**THE INPUT**
● ● ● ● ● ● ●
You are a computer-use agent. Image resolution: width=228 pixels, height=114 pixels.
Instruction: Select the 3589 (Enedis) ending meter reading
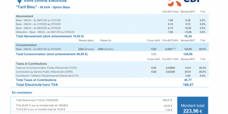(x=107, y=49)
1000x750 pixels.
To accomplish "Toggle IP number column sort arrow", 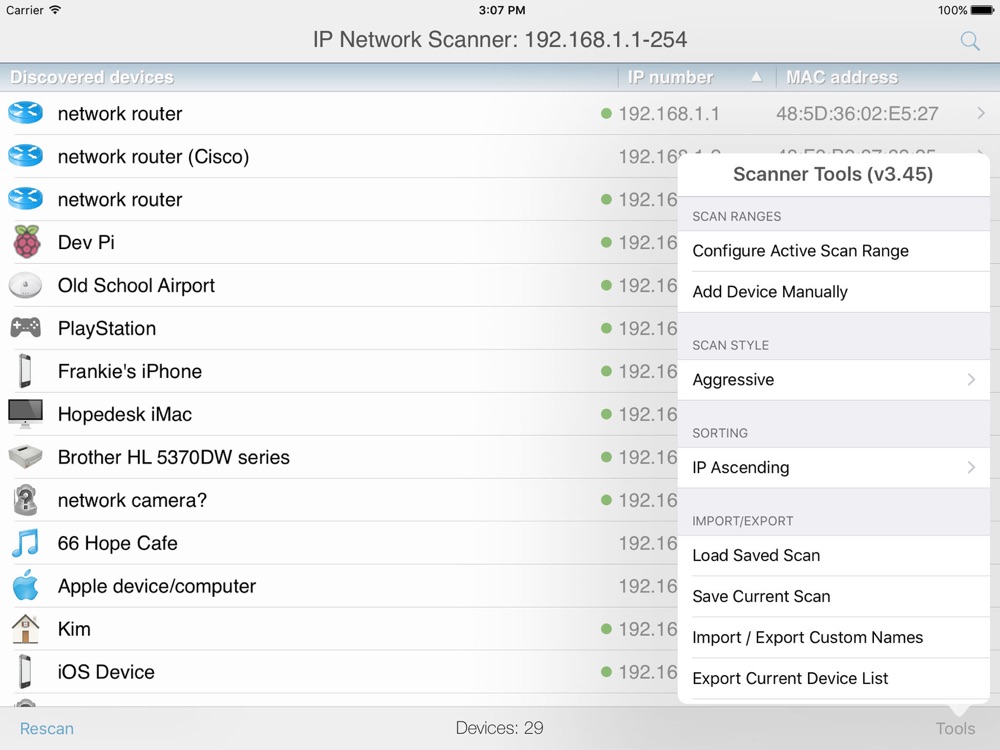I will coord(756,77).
● ● ● ● ● ● ●
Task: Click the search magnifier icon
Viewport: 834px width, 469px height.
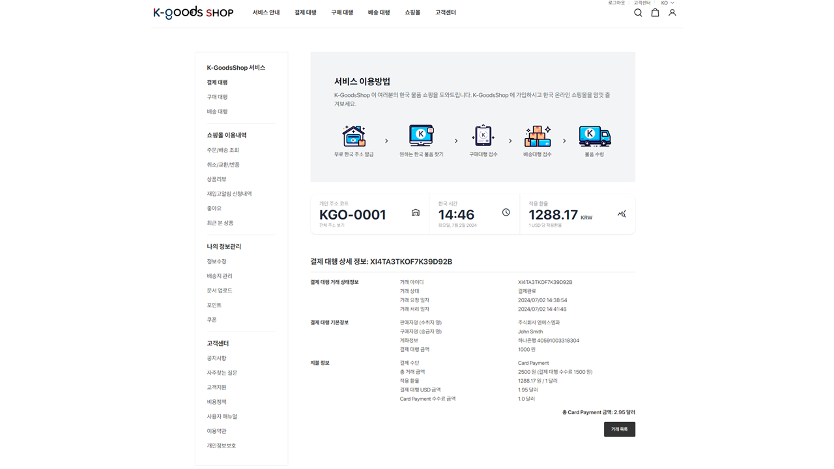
● ● ● ● ● ● ●
**YOUR GOAL**
If a line in the listing holds the word "pixels", list that line.

**TASK OUTPUT**
You are a computer-use agent. Image resolution: width=228 pixels, height=114 pixels.
1000x750 pixels.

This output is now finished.